We're confusing each other with the piracy thing and it's not even leading anywhere so whatever. Let's just talk about CM and the devs.kamenkuro wrote: ↑29 Jul 2018, 21:38I don't know if you're being dense on purpose. But I'll respond
We're talking about digital goods. Also open source game code. This means my point has nothing to do with piracy. It feels like you're putting piracy out there just to try and discredit what I'm saying. You can't pirate open source code.
You seem to be stuck the house analogy and not the part where if a dev, coder, spriter, etc. leave the game they have no say over what happens with the game. They can't suddenly be important when up to that point their absence has made them inconsequential to the games current direction.
No pirate has ever said anything about making a game better because they're pirating the game. You're thinking hackers and modders. Which has actually helped games. Take Nier:Automota and Gearbox's Colonial Marines as examples. The entire point of open source is to make a good game out of a good game and you seem to ignore the fact that CM is a result of an open source code.
As far as I understand you, you have a "practical" perspective for how CM and CM's devs interact with each other: CM should only give a shit about what the devs want so long as the devs have leverage over CM, namely being able to withhold future contributions from CM. Hence retired devs' wishes don't matter because they're not gonna contribute any more. This is basically how most open-source codebases work.

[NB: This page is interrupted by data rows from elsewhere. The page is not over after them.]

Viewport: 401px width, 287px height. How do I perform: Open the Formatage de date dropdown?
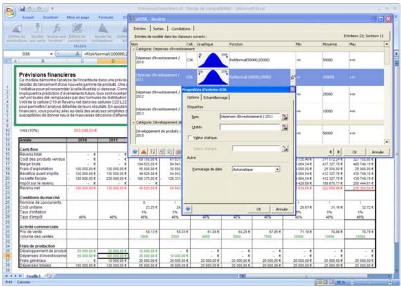(276, 168)
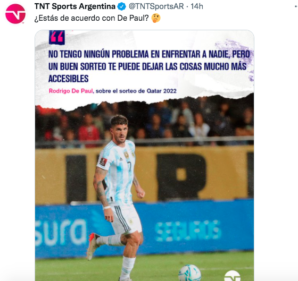Click the blue verified badge
The width and height of the screenshot is (298, 281).
[x=122, y=7]
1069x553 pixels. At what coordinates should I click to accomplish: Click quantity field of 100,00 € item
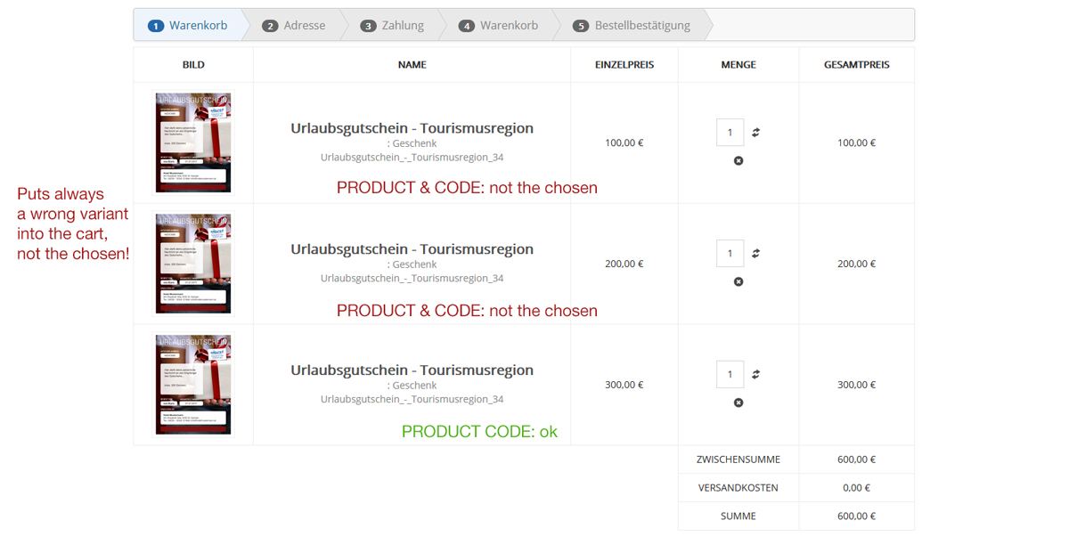coord(730,133)
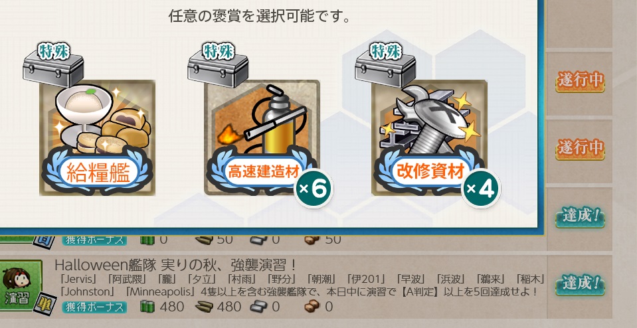Select the 給糧艦 food supply ship reward
This screenshot has height=328, width=637.
point(98,137)
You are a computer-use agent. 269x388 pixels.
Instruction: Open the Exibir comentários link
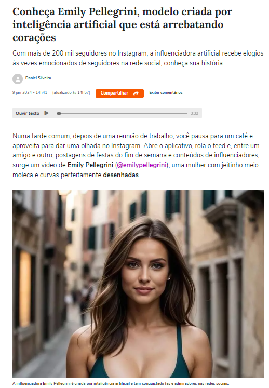[166, 92]
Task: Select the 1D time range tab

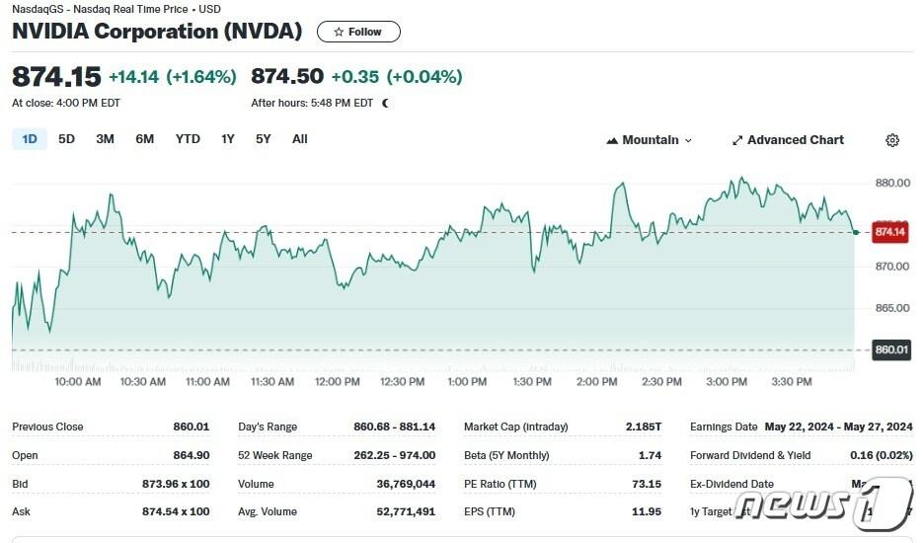Action: (30, 139)
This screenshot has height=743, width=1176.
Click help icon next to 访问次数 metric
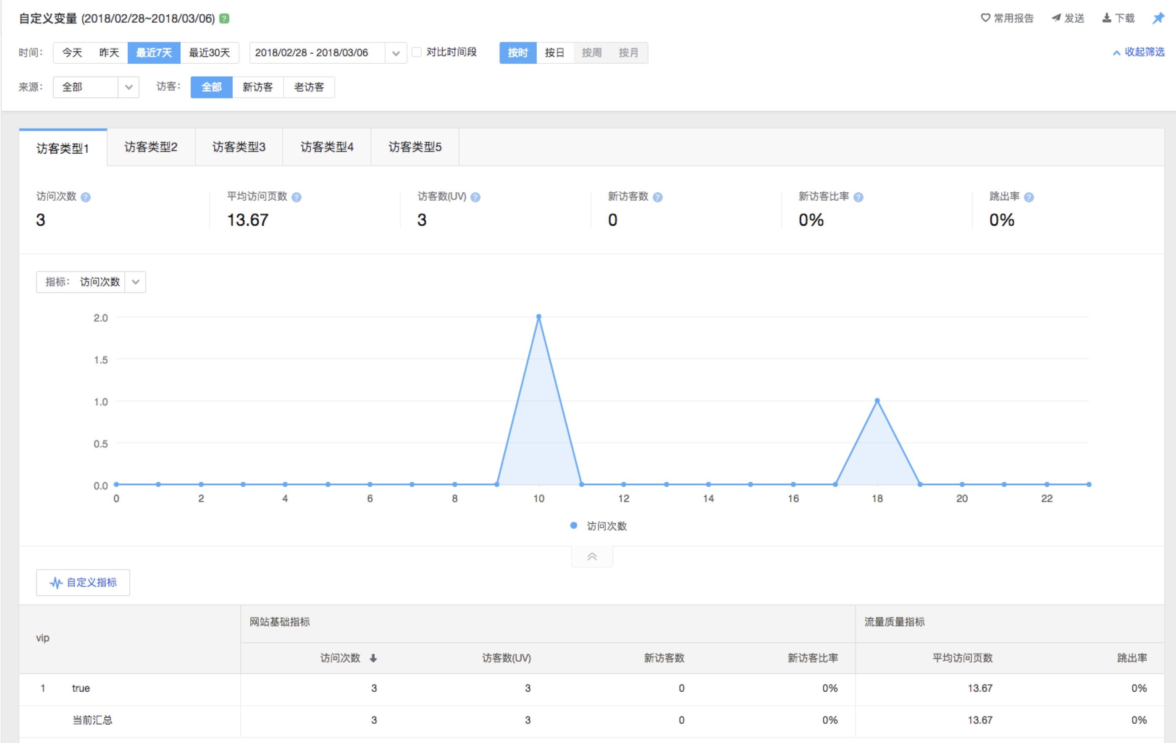pyautogui.click(x=85, y=197)
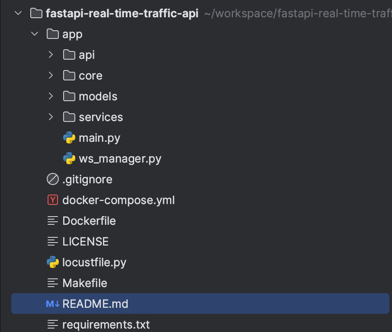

What I'm understanding is the case, according to the staff in this thread, is that they have an implicit agreement/contract: the devs provide work, and in exchange CM gives them "a say in the vision" that lasts beyond their departure.
CM open-sourcing would break their end of the "contract" because the devs' work would no longer be in control of a party that respects the devs' wishes, which is why they don't want to do it.